Sunday, May 12, 2013

Affordable Healthcare?


It's unfortunate, but in regards to the Affordable Healthcare Act, the only thing I see getting healthier is the bottom line of the Health Insurance brokers, the hospitals and the medical equipment and supply people. Take away the mandate; it might be easier to swallow. We constantly hear many say they want universal healthcare like what is enjoyed in the U.K., but all one has to do is look at the population of the U.K., and compare it to that of the U.S., to see why it won't work; unless we change the system we currently have in place. Not to mention, the healthcare system in the U.K. of late is getting worse.

Until some things change in the USA, the healthcare will not improve. People really need to stop visiting the emergency rooms and their physicians with every trivial little ailment. Preventative medicine is important, but headaches, runny noses, common colds, splinters in your fingers, etc.; really? My physician informs me these are a heavy burden on the system as a whole, waste time and money, and drive insurance rates up. I'm not saying everyone should attempt their own sutures and the like, I mean I do, but I'm not all there, O.K., although I've done it enough to know what I'm doing.

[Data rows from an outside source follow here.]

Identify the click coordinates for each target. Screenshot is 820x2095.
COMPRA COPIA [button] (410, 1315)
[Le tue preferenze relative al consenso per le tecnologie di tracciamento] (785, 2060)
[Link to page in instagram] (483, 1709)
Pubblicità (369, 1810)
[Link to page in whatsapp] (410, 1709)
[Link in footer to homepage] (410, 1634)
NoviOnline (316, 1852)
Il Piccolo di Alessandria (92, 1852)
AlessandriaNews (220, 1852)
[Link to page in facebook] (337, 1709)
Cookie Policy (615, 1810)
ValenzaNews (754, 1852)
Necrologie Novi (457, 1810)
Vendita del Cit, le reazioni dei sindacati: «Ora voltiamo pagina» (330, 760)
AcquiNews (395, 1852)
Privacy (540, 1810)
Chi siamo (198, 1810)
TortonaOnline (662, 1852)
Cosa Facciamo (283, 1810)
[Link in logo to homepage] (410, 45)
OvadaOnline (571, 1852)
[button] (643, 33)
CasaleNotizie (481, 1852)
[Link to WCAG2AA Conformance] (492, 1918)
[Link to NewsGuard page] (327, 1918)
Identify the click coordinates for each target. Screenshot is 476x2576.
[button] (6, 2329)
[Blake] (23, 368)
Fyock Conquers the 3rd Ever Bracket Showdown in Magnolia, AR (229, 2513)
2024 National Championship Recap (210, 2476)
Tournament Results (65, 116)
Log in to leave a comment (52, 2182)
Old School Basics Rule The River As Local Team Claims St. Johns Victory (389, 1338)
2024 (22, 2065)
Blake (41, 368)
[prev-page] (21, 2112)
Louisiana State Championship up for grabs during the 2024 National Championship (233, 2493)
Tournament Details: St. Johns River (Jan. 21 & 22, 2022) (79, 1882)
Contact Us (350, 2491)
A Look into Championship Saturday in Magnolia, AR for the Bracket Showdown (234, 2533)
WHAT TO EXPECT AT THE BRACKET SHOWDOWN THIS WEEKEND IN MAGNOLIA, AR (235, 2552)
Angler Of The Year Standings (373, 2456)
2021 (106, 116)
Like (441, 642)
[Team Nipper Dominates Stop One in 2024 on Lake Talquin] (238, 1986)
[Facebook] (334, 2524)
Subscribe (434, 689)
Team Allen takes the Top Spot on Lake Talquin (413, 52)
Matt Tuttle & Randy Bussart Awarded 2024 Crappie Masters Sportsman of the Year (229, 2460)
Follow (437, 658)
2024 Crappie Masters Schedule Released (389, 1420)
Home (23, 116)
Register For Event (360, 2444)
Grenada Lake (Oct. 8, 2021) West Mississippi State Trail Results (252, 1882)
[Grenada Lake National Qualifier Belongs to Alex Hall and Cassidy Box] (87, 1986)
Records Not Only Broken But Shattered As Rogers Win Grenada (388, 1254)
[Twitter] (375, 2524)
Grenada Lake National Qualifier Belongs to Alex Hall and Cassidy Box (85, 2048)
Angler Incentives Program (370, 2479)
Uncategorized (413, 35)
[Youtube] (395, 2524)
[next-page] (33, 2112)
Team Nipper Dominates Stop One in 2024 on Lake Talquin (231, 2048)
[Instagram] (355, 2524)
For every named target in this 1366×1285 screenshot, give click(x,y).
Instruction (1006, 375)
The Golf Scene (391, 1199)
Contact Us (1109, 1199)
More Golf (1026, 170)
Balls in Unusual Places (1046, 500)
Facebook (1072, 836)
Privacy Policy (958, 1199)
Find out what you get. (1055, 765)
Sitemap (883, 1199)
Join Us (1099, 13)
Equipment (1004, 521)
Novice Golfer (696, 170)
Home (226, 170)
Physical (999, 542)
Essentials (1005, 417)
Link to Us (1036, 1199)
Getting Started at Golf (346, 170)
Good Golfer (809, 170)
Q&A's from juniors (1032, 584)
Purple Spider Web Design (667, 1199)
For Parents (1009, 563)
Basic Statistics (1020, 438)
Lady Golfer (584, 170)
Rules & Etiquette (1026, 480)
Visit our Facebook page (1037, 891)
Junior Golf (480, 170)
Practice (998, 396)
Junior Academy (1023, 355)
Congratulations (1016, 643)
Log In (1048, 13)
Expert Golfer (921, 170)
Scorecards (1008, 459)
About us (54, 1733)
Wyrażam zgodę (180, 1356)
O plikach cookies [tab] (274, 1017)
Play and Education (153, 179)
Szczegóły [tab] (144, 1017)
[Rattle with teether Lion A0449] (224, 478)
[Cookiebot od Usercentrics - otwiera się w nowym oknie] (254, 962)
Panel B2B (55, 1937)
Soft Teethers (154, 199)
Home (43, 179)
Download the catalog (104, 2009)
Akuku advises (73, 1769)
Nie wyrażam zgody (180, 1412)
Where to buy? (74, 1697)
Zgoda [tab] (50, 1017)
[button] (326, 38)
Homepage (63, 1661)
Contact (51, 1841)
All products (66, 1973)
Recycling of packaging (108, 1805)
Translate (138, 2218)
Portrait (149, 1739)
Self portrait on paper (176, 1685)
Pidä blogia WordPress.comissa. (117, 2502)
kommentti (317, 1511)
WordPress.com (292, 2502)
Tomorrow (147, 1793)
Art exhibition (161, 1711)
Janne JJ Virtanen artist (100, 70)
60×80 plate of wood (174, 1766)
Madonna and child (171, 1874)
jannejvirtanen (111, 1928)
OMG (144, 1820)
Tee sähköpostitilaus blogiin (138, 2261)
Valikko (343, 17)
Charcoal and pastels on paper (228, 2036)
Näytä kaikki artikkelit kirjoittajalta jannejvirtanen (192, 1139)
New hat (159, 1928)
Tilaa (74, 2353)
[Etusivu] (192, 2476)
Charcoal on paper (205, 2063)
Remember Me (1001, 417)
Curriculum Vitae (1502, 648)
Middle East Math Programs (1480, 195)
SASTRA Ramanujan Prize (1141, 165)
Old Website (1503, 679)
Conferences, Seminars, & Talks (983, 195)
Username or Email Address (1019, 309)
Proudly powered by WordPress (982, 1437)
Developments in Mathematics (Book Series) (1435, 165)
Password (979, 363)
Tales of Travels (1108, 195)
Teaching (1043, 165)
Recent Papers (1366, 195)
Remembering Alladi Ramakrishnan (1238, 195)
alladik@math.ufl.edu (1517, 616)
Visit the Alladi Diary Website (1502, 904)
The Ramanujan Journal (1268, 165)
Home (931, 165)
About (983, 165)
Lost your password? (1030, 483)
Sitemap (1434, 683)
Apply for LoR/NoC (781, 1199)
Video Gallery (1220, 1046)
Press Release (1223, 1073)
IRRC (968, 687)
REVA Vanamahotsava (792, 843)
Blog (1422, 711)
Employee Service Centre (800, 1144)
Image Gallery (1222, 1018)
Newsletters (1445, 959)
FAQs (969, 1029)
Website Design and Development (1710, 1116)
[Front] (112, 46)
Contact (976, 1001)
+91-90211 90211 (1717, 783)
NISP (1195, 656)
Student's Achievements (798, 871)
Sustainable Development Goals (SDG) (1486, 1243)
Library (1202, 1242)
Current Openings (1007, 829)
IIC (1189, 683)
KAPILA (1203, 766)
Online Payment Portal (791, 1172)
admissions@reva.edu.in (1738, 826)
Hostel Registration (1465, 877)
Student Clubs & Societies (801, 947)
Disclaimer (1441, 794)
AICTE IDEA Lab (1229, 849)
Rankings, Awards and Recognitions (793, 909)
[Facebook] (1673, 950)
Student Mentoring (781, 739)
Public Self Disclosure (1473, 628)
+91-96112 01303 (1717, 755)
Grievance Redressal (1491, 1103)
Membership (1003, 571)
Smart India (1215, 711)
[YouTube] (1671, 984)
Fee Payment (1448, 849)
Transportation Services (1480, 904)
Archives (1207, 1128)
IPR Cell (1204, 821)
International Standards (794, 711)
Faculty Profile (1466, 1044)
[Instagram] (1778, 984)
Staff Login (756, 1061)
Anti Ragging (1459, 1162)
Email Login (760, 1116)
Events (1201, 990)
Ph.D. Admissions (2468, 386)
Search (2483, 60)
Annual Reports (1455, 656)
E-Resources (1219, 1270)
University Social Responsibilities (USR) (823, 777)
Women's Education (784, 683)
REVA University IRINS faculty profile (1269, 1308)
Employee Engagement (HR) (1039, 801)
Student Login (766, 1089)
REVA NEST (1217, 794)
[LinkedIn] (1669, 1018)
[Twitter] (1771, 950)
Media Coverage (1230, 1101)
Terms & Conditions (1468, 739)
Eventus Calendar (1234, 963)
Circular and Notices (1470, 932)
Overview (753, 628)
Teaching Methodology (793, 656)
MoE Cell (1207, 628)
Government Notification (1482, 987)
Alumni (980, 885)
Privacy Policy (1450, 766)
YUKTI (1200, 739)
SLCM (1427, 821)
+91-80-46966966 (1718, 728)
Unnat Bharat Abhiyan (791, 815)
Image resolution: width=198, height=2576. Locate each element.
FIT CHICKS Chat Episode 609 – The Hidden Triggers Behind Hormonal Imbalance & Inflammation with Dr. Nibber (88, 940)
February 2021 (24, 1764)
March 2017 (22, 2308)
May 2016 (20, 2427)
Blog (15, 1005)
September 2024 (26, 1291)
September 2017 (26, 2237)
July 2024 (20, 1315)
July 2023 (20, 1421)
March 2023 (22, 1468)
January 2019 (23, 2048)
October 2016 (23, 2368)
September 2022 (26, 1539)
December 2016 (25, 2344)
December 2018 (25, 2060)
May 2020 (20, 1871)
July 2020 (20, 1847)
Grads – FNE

The rent that our physicians are being charged by the for-profit /non-profit hospitals needs to come way down. The attitude, the for-profit and supposedly non-profit medical centers carry, is, to me, the worst problem; they seem to think that only the wealthiest should have access to decent healthcare. Next in line are the medical equipment middle men.

Due to an amputation I spend a great deal of time in a wheelchair. I have a custom-built Quickie wheelchair that could use a few repairs. The cost for these repairs might be a hair less or more of $500. Here is the problem. When I took my chair to have it repaired, I was told (they) would not repair it; they would replace it. (They) are the medical equipment brokers. I was all for it until I saw what they would replace it with. Basically, a $249.00 Walgreen’s special which is as basic as you can get; plastic wheels, all heavy metal construction and the weight of the chairs are about 100 pounds. Comparatively, my chair weighs 19 pounds. They would in turn, charge Medicare and Medicaid around $2000.00. That way, the medical equipment people get their cut; the wheelchair manufacturer gets their cut, and all those in between get a cut. And people wonder why this country is running in the red. Well, I would not accept their Walgreen’s special, and I am left with repairing it myself. 

There is so much waste, fraud and abuse in the medical field, just so everyone can get a cut of the profits; until all of it is brought to the attention of society and regulated, those costs will never come down.